* _Document excerpt_:
Union Power and Corporate Affairs Minister, Verappa Moily on Tuesday said that economic fundamentals of the Indian economy were strong, but the need of the hour was unleashing holistic reforms especially on the governance front.
“The economic fundamentals of the Indian economy are strong. It is only a question of reputation building and governance reforms that need to be put in aggressively,’’ Mr. Moily said speaking at a function on “Competition Policy Agenda in India and Emerging Challenges,’’ organised by NGO CUTS International here.
Stating that reforms came with the paradox, Mr. Moily said: “If you take a step forward, they you know you are caught, if you don’t, then you are faced with allegations of policy paralysis. It is time to adopt holistic reforms while living up to the challenges faced by the economy. Our fundamentals are strong. We are addressing the problems such as retrospective taxation or GAAR,’’ he added.
After expanding at over 8 per cent for two consecutive years, India's economic growth fell to a nine-year low of 6.5 per cent in 2011-12.
Mr. Moily said there was a need for effective implementation of competition policy since anti-competitive forces cause hurdles to growth. “ If competition succeeds, everyone is a winner. I hope the Cabinet will approve the National Competition Policy soon,’’ he said.

* _Excerpted data_:
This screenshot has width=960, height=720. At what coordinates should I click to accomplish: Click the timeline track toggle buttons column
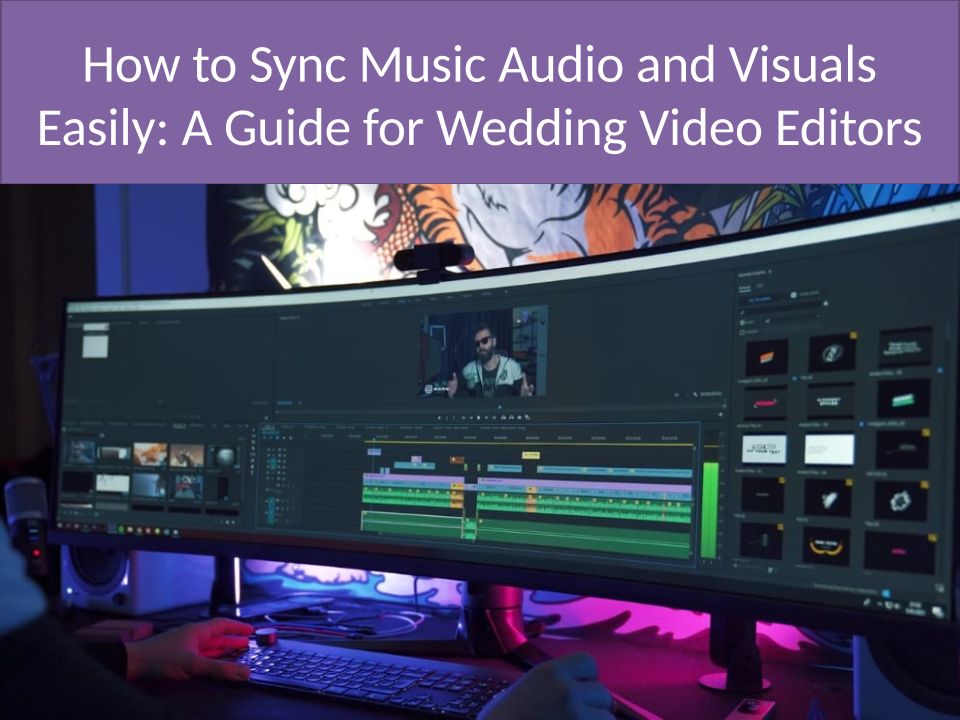(277, 480)
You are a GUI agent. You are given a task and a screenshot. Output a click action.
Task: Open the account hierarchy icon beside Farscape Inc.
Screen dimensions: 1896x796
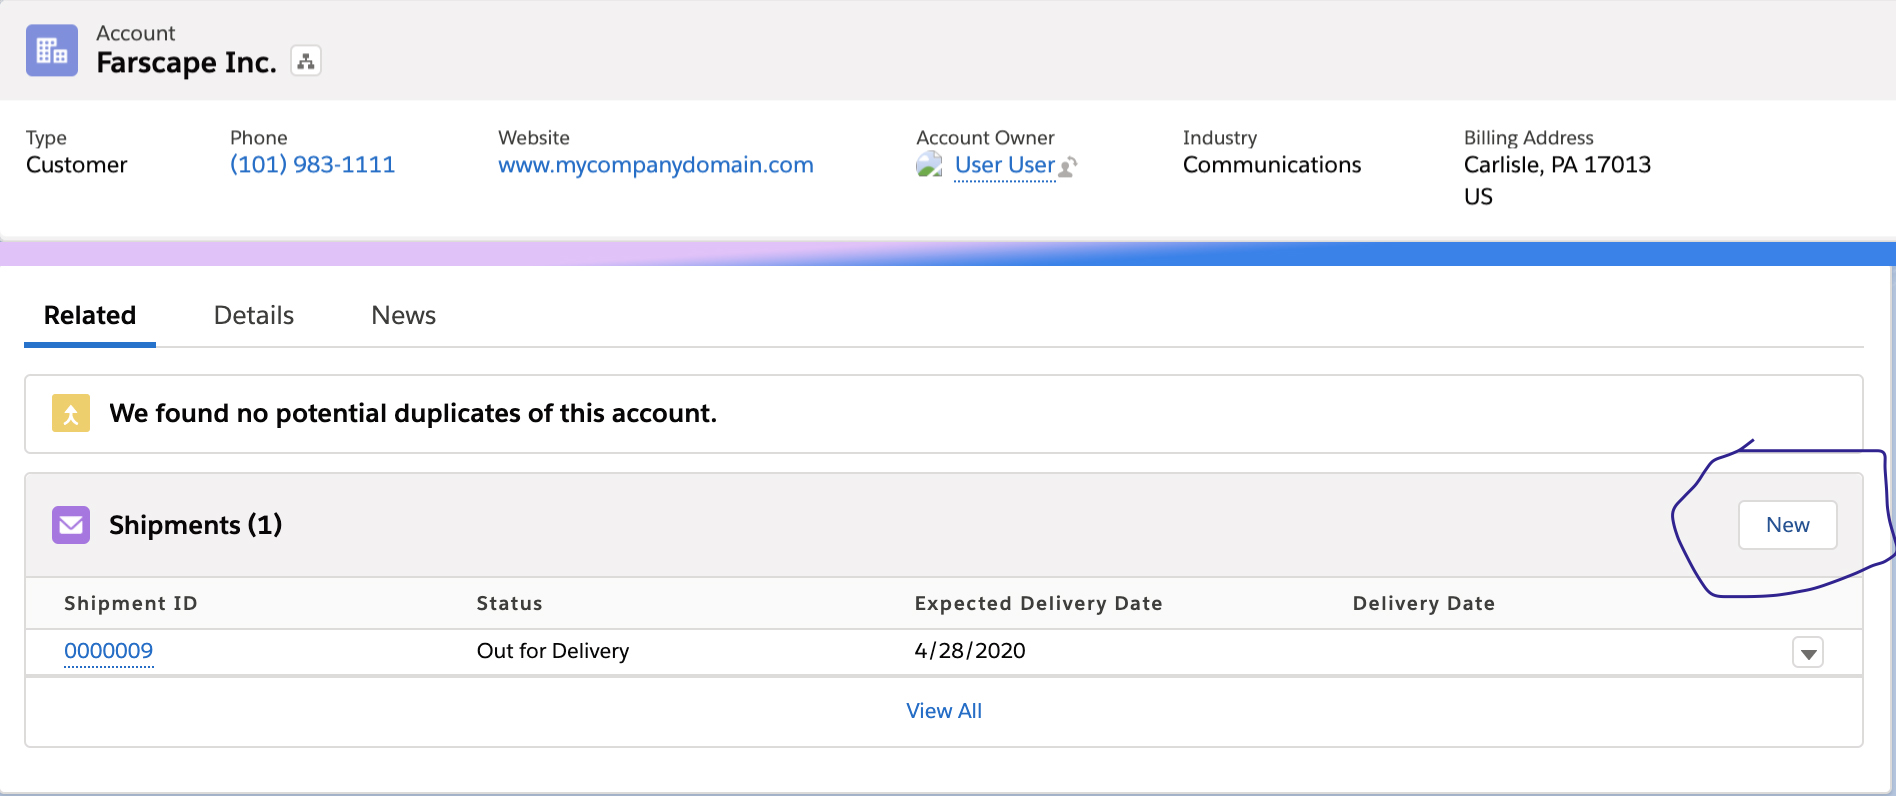click(x=306, y=62)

* _Your tasks_:
1: In the news report on Moily's remarks, what growth rate did India's economy fall to in 2011-12?
2: Please carry on the news report on Moily's remarks, starting after its final paragraph.

* _Answers for each item_:
1: It fell to a nine-year low of 6.5 per cent.

2:
More than 50 participants representing government, regulatory agencies, consumer groups, business associations, media and other stakeholders are taking part in the launch of the project which will conduct competition impact assessment in three sectors: pharmaceuticals, electricity, and the marketing of agriculture products.
The Planning Commission Member Arun Maira said, presently there is great mistrust in the public in the institutions of governance and in institutions of private sector as well. “It is this mistrust in institutions of governance that brings the view that nothing can be done,’’ he added. He said redesigning of institutions is needed to address these challenges and generating growth which is what the Planning Commission is attempting at the moment.